Gingivitis is one of the most common diseases in the world, and nearly 50 percent of the adult population currently has some form of this oral health condition. Due to the prevalence of periodontal disease, everyone should know exactly what it does and how they can prevent it.
A Closer Look at Gum Health
Within a healthy mouth, there is a balance of good and bad bacteria. The bad bacteria feeds off of lingering food debris that has been caught between the teeth or in the back of the mouth. Over time, the unhealthy bacteria will create pockets of plaque and tartar. When these issues are left untreated, it can result in a variety of health complications including gum disease and tooth decay.
Symptoms and Side Effects
Gum disease manifests itself in many different ways, and that is why such a high percentage of patients have this condition without even realizing it. In some cases, the patient will notice nothing more than tender gums or a small amount of blood when they are brushing. Professionals, such as those at Periodontal Specialists, know that as the disease progresses, the gums can become inflamed and it might hurt to eat. Other patients struggle with chronic bad breath or a shiny film over their gums. Those who notice any of these symptoms should immediately contact a dentist to have their mouth inspected.

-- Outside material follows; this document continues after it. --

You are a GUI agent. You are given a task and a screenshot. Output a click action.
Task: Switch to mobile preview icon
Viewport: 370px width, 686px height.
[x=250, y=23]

The most effective way to treat gingivitis is to have one’s teeth and gums professionally cleaned. Unlike the toothbrush you use at home, a dentist has a variety of specialty tools that will quickly remove hardened pockets of plaque and tartar. Another common treatment option is the use of prescription mouthwash. If the gum disease has begun to permanently damage the teeth and soft tissue, then a more comprehensive procedure might be needed.
Preventing Gum Disease in the Future
Gum disease can generally be prevented with impeccable oral hygiene habits and regular trips to the dentist. Dangerous bacteria feeds off of food debris within your mouth, and that is why it is so important to clean your teeth and gums after every meal. In addition to brushing and flossing, you must also use antibacterial mouthwash to remove food debris from areas that you cannot reach otherwise.
Gum disease should never be taken lightly, and those who fail to treat this condition will experience a variety of secondary complications including tooth loss, chronic inflammation, ongoing pain, a receding gum line, and severe oral infections.